JB: I believe the Health Graph platform provides an amazingly comprehensive health tracking API. Nonetheless I’d like to see extra data to allow for timestamp normalization, by including either a UTC timestamp or the user’s timezone in the activity data.
BD: Can you share any future plans for Saga? What’s coming next that people will be excited about? Does the Health Graph platform play a role in that, and if so, how?
JB: In the future, Saga will incorporate more logging services (for example, a service to track mood, menstrual cycle, music listening) to include in the lifelog. The Health Graph platform will certainly be a part of that, as right now we have a very small subset of it included.
Bank of Fitness (@bankoffitness) turns your workouts into discounts from your favorite retailers. Learn how and why Bank of Fitness chose to use the Health Graph (@healthgraphapi) to access out-of-gym workout data from RunKeeper (@runkeeper), opening up a new world of potential savings for exercising consumers.
Bill Day: Please tell us about yourself and Bank of Fitness.
Corey Draffen: I created Bank of Fitness (BoF) because of the severe lack of motivation there is for the average person to exercise and lead a healthier life.

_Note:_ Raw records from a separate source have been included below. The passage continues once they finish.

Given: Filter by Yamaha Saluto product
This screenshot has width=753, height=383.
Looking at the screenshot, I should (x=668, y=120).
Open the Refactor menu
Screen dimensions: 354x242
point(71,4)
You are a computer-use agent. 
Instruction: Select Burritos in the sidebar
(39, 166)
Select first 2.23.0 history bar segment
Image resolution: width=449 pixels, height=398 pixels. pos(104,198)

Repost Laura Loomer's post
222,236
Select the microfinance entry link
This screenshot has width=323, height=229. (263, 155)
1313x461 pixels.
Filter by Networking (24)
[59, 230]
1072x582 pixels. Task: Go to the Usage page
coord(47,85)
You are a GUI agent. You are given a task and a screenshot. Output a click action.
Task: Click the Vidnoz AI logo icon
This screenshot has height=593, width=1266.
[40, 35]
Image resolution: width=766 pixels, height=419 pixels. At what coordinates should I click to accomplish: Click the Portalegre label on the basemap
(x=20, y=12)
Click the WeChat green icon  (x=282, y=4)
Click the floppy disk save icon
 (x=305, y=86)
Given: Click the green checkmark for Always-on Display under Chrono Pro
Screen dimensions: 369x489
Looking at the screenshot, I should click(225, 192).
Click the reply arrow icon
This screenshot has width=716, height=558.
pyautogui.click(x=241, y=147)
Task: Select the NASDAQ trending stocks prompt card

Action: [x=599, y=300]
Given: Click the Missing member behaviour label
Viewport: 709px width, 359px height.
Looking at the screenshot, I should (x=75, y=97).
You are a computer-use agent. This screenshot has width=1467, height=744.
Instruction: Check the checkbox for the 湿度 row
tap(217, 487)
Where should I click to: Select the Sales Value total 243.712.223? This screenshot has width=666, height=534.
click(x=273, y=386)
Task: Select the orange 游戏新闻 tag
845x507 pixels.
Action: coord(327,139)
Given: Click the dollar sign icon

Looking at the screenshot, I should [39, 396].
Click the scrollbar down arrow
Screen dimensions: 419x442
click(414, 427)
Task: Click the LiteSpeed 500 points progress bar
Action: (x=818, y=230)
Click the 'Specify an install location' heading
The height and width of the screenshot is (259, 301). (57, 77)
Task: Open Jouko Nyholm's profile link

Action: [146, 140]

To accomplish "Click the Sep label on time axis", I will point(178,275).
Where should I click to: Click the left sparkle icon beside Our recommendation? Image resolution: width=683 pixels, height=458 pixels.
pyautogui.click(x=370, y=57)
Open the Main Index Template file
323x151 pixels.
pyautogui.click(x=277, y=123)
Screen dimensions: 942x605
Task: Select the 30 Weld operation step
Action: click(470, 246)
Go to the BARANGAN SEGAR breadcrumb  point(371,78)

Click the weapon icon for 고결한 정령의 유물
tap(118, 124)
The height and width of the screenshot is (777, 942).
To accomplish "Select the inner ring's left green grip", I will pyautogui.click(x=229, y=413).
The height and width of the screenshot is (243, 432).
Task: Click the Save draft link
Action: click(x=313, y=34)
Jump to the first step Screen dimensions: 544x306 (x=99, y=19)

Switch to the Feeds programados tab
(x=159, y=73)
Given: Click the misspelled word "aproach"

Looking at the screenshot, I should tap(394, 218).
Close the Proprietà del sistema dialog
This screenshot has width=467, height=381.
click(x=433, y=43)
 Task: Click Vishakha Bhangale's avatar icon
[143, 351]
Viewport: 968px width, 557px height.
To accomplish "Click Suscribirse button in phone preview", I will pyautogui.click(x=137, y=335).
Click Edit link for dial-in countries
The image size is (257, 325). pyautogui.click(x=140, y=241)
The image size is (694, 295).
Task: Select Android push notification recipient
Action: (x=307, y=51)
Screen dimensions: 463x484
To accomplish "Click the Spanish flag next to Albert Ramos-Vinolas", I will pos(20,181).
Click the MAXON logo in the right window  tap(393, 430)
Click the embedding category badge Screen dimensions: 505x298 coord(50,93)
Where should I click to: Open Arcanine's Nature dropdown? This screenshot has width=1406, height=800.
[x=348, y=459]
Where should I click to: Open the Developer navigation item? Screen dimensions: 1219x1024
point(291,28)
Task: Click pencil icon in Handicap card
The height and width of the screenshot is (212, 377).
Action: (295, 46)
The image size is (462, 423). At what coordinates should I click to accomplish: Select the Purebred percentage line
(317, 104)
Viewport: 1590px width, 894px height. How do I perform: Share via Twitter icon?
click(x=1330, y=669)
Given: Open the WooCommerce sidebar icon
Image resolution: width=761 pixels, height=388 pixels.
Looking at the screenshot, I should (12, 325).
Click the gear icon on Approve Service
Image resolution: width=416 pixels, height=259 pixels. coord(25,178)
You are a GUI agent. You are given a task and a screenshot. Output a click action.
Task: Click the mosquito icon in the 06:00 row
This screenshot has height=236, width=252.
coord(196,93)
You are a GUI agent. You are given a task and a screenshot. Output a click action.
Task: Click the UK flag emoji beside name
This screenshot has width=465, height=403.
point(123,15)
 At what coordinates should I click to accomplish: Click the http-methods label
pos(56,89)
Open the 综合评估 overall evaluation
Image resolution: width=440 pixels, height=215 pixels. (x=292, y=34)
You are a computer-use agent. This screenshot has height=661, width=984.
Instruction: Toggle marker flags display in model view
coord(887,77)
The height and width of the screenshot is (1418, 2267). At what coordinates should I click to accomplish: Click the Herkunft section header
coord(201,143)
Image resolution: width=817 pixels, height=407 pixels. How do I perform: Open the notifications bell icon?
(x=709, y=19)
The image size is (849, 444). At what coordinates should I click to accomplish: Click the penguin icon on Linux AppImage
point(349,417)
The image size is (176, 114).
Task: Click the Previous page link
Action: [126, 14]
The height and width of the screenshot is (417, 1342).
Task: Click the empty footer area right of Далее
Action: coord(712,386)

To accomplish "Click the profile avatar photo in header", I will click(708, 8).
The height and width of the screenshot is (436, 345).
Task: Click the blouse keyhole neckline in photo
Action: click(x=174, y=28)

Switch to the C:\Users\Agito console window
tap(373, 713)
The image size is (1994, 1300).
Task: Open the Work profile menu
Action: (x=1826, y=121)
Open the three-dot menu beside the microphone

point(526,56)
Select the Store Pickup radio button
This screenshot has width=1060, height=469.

Bank of Fitness is motivating the world to be healthier. We plan to keep people exercising by providing motivation through real-life rewards. Exercise at a gym or using a mobile fitness app and Bank of Fitness will automatically award you points redeemable for free items and valuable discounts at great retailers. The more you exercise, the more points you earn. The more points you earn, the more you save!
BD: What is the “elevator pitch” for why someone should use your app?
CD: Workout. Get Rewarded! It’s that simple.
BD: Can you tell us a bit about your users? What kinds of things do they do with Bank of Fitness?
CD: Our beta users have tracked more than 1500 workouts and redeemed rewards for Target gift cards, Visa gift cards, and some special discounts with retailers. We are in the process of partnering with gym management software companies to reward millions of users for going to the gym every day.
BD: How did you get started using the Health Graph API?
CD: We reviewed the Health Graph API documentation, then did a proof of concept to explore how an integration would work. We are excited to see it moving forward! BankOfFitness.com is now ready with end-to-end integration with RunKeeper.
BD: How is using the Health Graph benefiting your business?
BD: What do you like about the Health Graph platform? What would you like to see changed?
CD: We like how the platform keeps track of different type of activities; it’s not just limited to cardio exercise.
Having access to comprehensive API documentation that’s simple to understand has been really helpful, too. And when our QA team identified issues while integrating with the user registration process, the RunKeeper team was very responsive. We appreciate the quick turnaround.
BD: If you could request any new feature from the Health Graph, what would it be? How would you use it?
CD: Currently we have to ask users to register with BoF after RunKeeper Registration/Sign In. This is because the Health Graph API does not return user email addresses. This two-step registration process will likely increase the drop-out of first time users. If there were a way to get the email address of users who authorized RunKeeper access to BoF, it would be a very helpful feature.
BD: Can you share any future plans for Bank of Fitness? What’s coming next that your users will be excited about? Does the Health Graph play a role in that, and if so, how?
CD: Our near term plan is to integrate with fitness club management software companies so we can reward people working out at gyms. The Health Graph will play an important role, since we want those millions of gym members to also track their workout activities outside of the gym.
We have some exclusive discounts from retailers and are in-process on building new relationships that will result in even more exciting gifts and discounts for our users.
We have also created BoF APIs for use by fitness club management software companies. We are in partnership conversations with club management software companies to use our APIs.